I absolutely love this post! What a wonderful experience for you, Esme and Genevieve! I’ve never heard of Choo Choo Soul, but I’ll be checking to see my son enjoys it. 🙂 There’s an organization called Songs of Love that provides personalized songs for children with disabilities at no cost (https://www.songsoflove.org/). We just got my son’s song last week, and he turns when he hears his name on his song. It’s pretty cool and something Esme might like if she’s a music lover.
Oh! I have heard about songs of love! That is so cool that your son can hear his name in the song. Let me know if you son enjoys Choo Choo Soul!
These stories can always go several ways. You had me on the edge of my seat for you the entire time I was reading. I love the ending. I am so glad everyone seemed so accommodating for you. So happy this show was such a success and such a thrill for your child. Any happiness you can bring to them is worth all the worry in getting there. Beautiful. Glad you could host again.

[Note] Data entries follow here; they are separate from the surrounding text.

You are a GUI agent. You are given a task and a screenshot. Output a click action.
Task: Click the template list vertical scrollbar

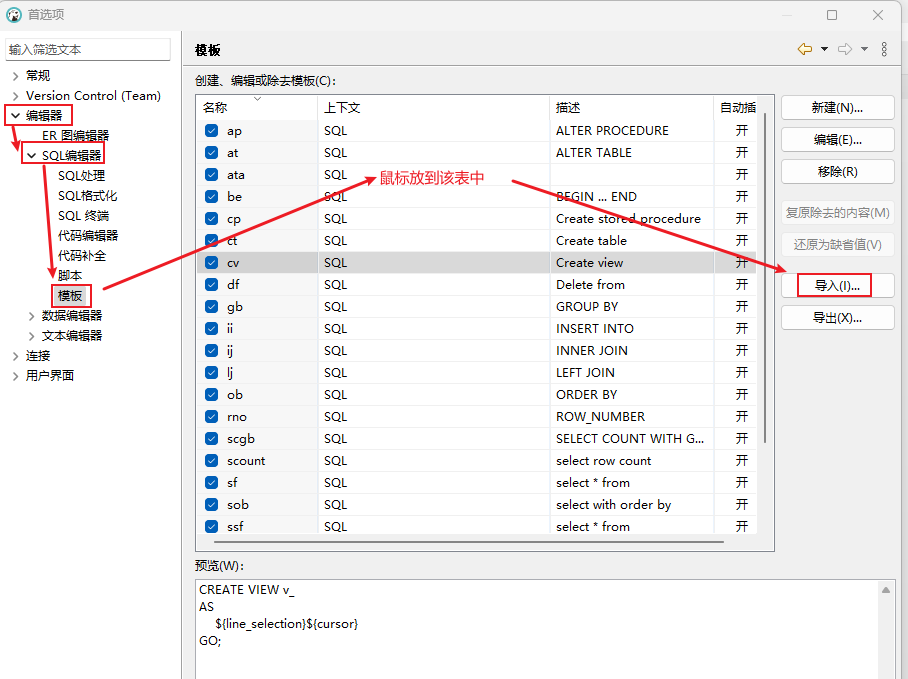(x=767, y=280)
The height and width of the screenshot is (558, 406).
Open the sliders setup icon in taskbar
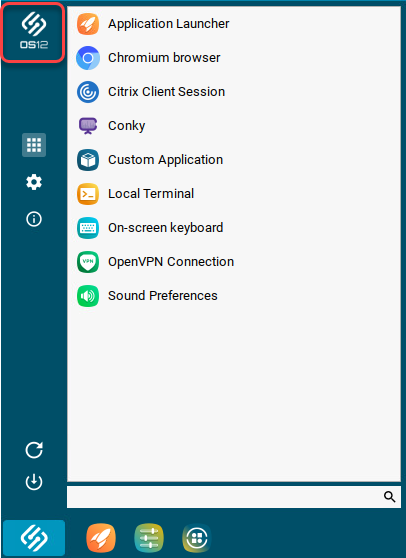coord(149,538)
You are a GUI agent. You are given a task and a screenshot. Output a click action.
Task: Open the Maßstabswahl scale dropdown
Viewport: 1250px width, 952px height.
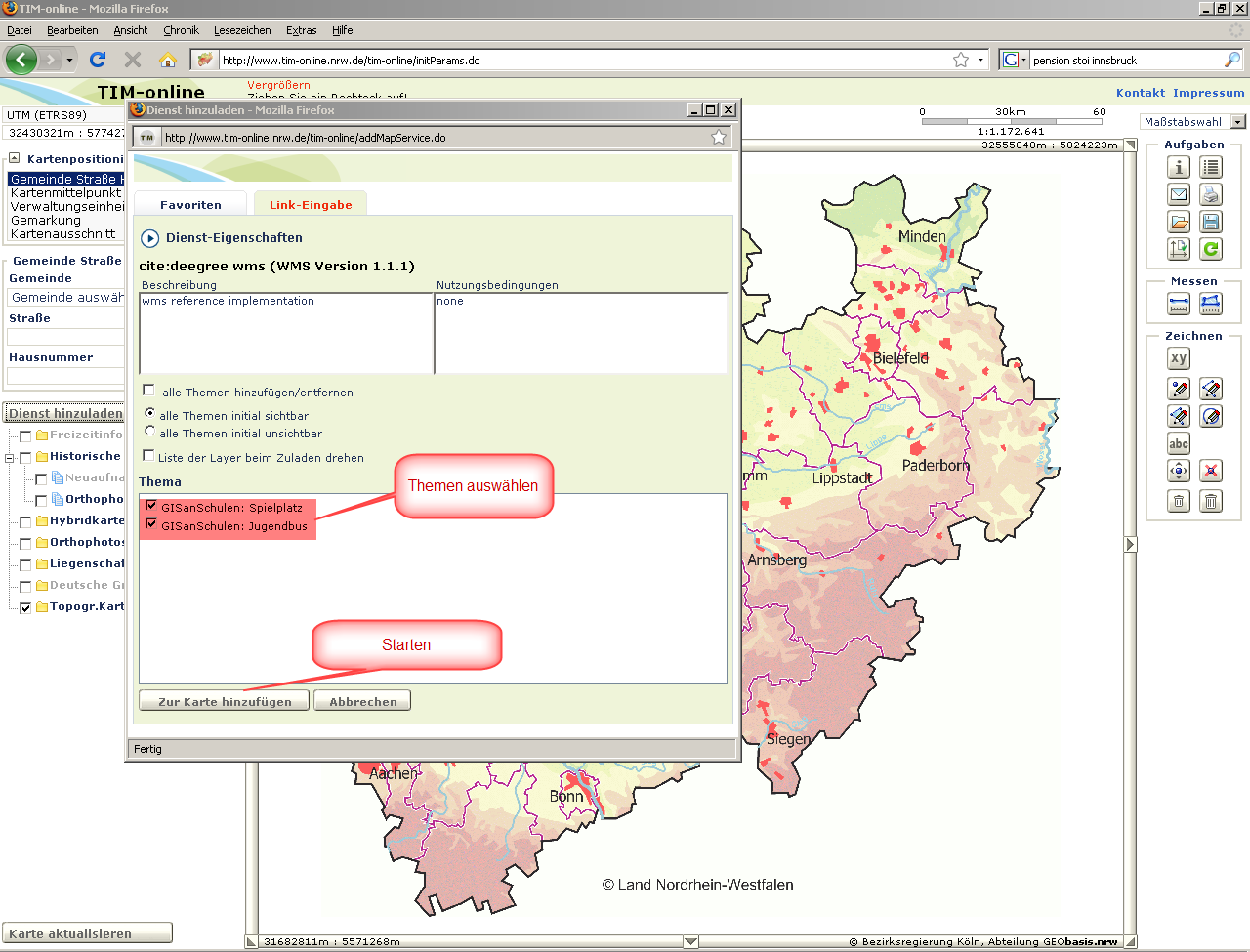coord(1237,122)
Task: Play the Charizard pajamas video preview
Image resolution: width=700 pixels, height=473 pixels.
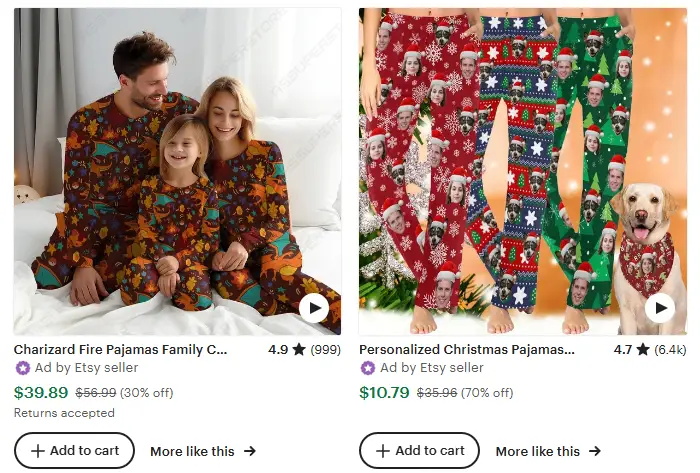Action: (x=314, y=308)
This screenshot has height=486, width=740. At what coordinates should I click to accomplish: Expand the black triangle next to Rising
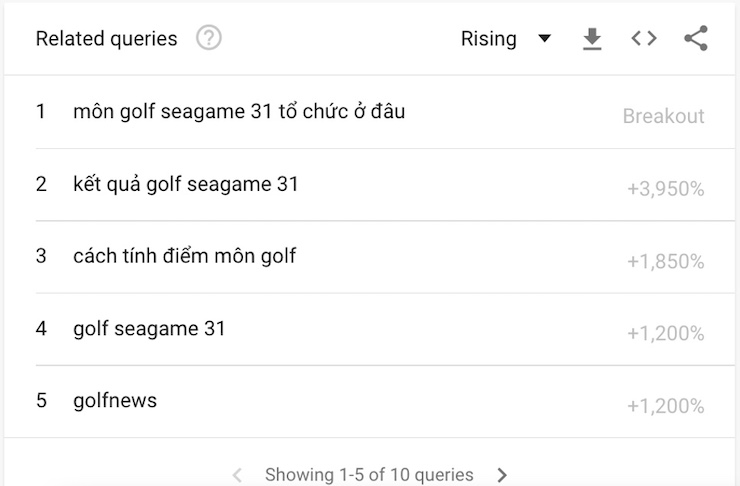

Thanks for reading! I was on the edge of my seat experiencing it too 🙂 It was really so wonderful to witness Esmé enjoying herself at the show. I’m thinking she might be ready to try Disney!
Gosh!! Glad and relieved that it ended well.
‘am sure you must be doing a happy dance 🙂 xoxo
Right!? Me too!! It doesn’t always…I was ready to have to just walk out of there!
Hillary, this is wonderful in so many ways. Excellent writing, and such a great story! I’m crying a little bit – strangers not hesitating to help is proof that there’s still so much good everywhere, you know? I love that Esme had such a great time! Thanks so much for hosting with me this week. <3
I love it when I make someone cry LOL! There is good to be found in so many places…I need to remember that–and we all need to celebrate it when we do find it, right? Thanks for letting me host with you again. It is really fun 🙂
You write so honestly and poignantly about your and Esme’s experience – thank you for sharing it all, Hillary. This line left me quite weepy: “I wonder fleetingly if instead she is reassuring me that she won’t leave me.”
Thank you for hosting FTSF and for the beautiful sentence!
Thanks Nicki! I’m glad I got you weepy, LOL. It really did feel like that though…she is such a sweet child and has always found ways to show me love, even if it is subtle or unexpected. Thanks for reading and joining in!
Aw… Genevieve! She was a class act! I LOVE that.
What an experience.
To answer your wonders, I always scan for exits in crowded places – but it’s because I have an anxiety disorder! When they were younger, perhaps I needed to know where bathrooms always were, but usually it’s for my own thing.
Genevieve is totally amazing. I will never, ever forget that moment. Glad to know I’m not the only one scanning exits. I’ve always been a bit anxious as a person–but Esmé has thrown that anxiety into overdrive. Thanks for commenting!
Truly beautiful. Nothing beats the reward of seeing joy in your child’s face.
Oh. My. Heart. Hillary, this is so beautiful – you and your precious daughter are beautiful. The kindness and compassion of strangers can be so powerful in circumstances like these. I’m so glad you all had a wonderful experience. And I have new respect for that young lady on Choo Choo Soul (which we watched endlessly when our Zilla was very small…). Bless her.
Just shared on my FB page, but can’t tag you. So beautiful.